Apex Magazine #45, February 2013

Note: This post was imported from an old content-management system, so please excuse any inconsistencies in formatting.

Apex #45, February 2013

 
“Mad Hamlet’s Mother” by Patricia C. Wrede
“Zebulon Vance Sings the Alphabet Songs of Love” by Merrie Haskell
“The Face of Heaven So Fine” by Kat Howard

Reviewed by Chuck Rothman

The February issue of Apex is billed as a “Special Shakespeare Edition,” with the stories and nonfiction all concentrating on aspects of Shakespeare or his work. It’s a nice idea for a theme, and the three original stories (there is one reprint) take various aspects of the plays as a central theme.

“Mad Hamlet’s Mother” is a retelling of the actions of the play, this time from the point of view of Gertrude. Patricia C. Wrede cleverly knits the facts of the play to explain some of Gertrude’s motivations (including why she married Claudius). It gives the play a different meaning, a very impressive feat.

Merrie Haskell contributes another Hamlet story, “Zebulon Vance Sings the Alphabet Songs of Love.” It focuses on the Robot!Ophelia, who performs at the AutoGlobe, where the play is recreated as it was done by various actors in the past. After one performance, she vows, “I will not die for love tonight” and leaves the stage and theater to meet Zebulon Vance, a human named after an obscure politician, who she is surprised to discover is not a robot. The relationship between Ophelia and Vance is the heart of the story and it manages to be romantic and quite charming.

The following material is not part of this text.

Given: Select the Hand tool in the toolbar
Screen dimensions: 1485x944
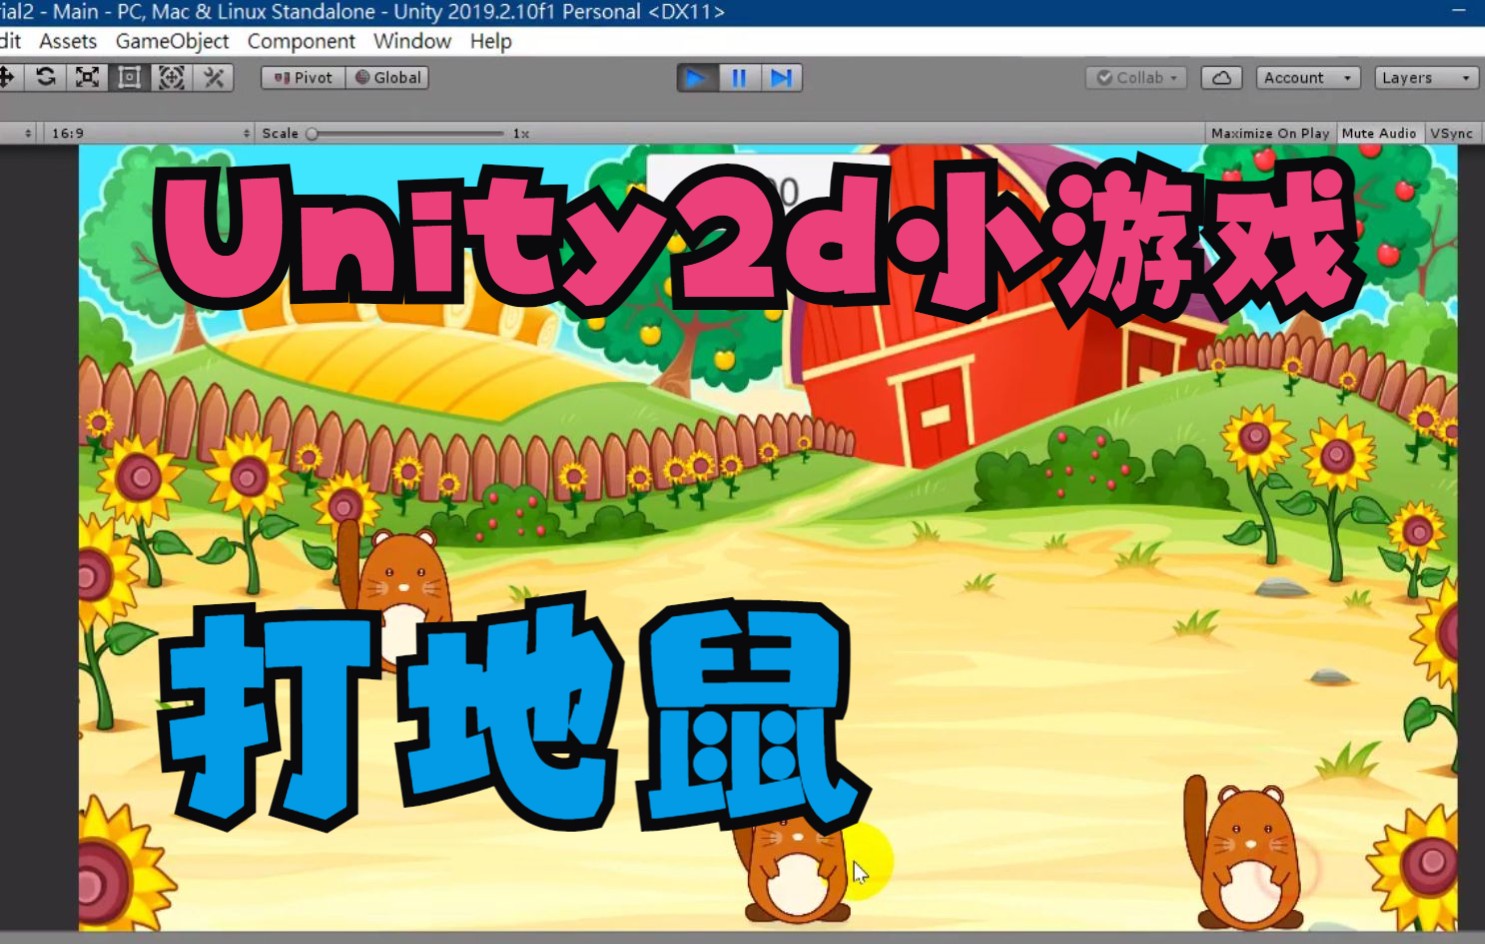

“The Face of Heaven So Fine” by Kat Howard leaves Hamlet and goes on to Romeo and Juliet, where Rose meets Juliet, who takes multiple lovers and then cuts out a star-shaped portion of their flesh in order to memorialize her dead boyfriend. The story is very poetic, but the images don’t really make up for the lack of any real logic to what is going on. What Juliet is doing doesn’t make much sense, and I also didn’t find Rose’s reaction to it anything more than a poetic conceit.

There’s also a reprint of a Kate Elliot story about Macbeth on an alien world, plus Sara Monette’s take on how to interpret Hamlet. The stories were weighed down a bit by the Shakespeare theme; interesting, but not engaging.